-- Start Source document --

Though both now serve in Congress and Abercrombie is an ardent supporter of Obama's presidential campaign, they have never discussed his dad. "We've never explored it, not even a little bit," Abercrombie says. "And that might have something to do with him."
Obama says he normally sees Abercrombie on Capitol Hill and the conversation is typically about politics and legislation. "It's certainly not out of a sense of avoidance."
But it is also true that Obama, after his election as the first African American president of the Harvard Law Review, wrote a 442-page memoir, published in 1995, that deeply explores his father's absence. It is rich with dialogue, precise recollections and emotion-laden self-analysis. It concludes with several chapters about his visit to Kenya, where he meets siblings, aunts, uncles, his grandmother and his father's ex-wives, and he finally understands the turmoil that consumed his father's life. At the end of the book, Obama is sitting between the graves of his father and paternal grandfather, weeping.

-- End Source document --

▶ _Short exercise_: In the passage about Obama and his father, starting with "Obama says he" and going on through "paternal grandfather, weeping.", write the words out again, substituting "autobiography" for "memoir".

-- Start Extracted data --

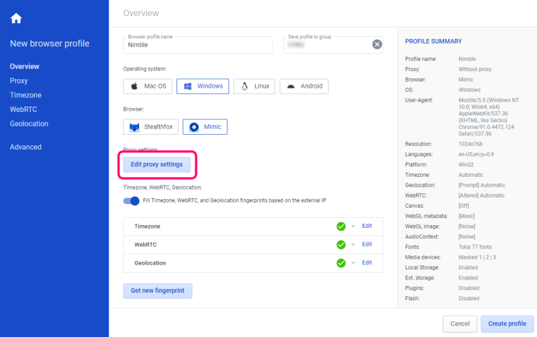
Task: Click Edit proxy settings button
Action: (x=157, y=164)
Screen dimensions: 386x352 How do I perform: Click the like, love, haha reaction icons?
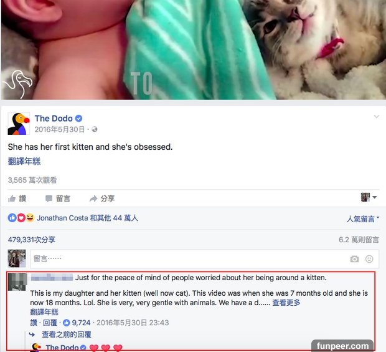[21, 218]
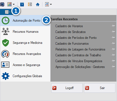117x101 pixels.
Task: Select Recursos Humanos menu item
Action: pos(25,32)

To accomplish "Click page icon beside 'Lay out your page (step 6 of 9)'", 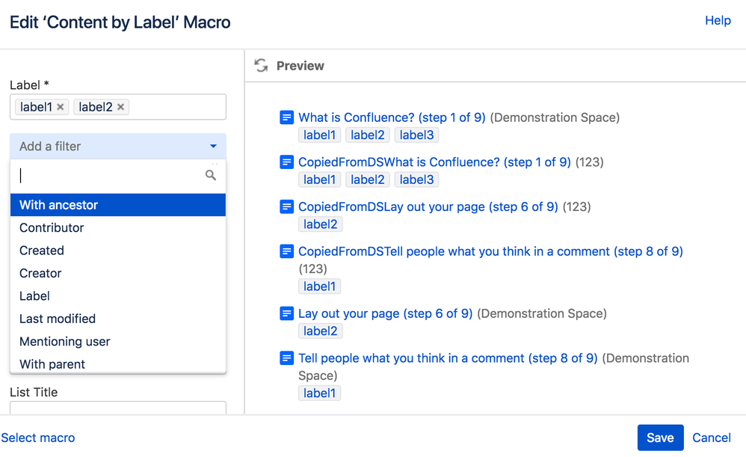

-- End Extracted data --

▶ _Response for this exercise_:
Obama says he normally sees Abercrombie on Capitol Hill and the conversation is typically about politics and legislation. "It's certainly not out of a sense of avoidance."
But it is also true that Obama, after his election as the first African American president of the Harvard Law Review, wrote a 442-page autobiography, published in 1995, that deeply explores his father's absence. It is rich with dialogue, precise recollections and emotion-laden self-analysis. It concludes with several chapters about his visit to Kenya, where he meets siblings, aunts, uncles, his grandmother and his father's ex-wives, and he finally understands the turmoil that consumed his father's life. At the end of the book, Obama is sitting between the graves of his father and paternal grandfather, weeping.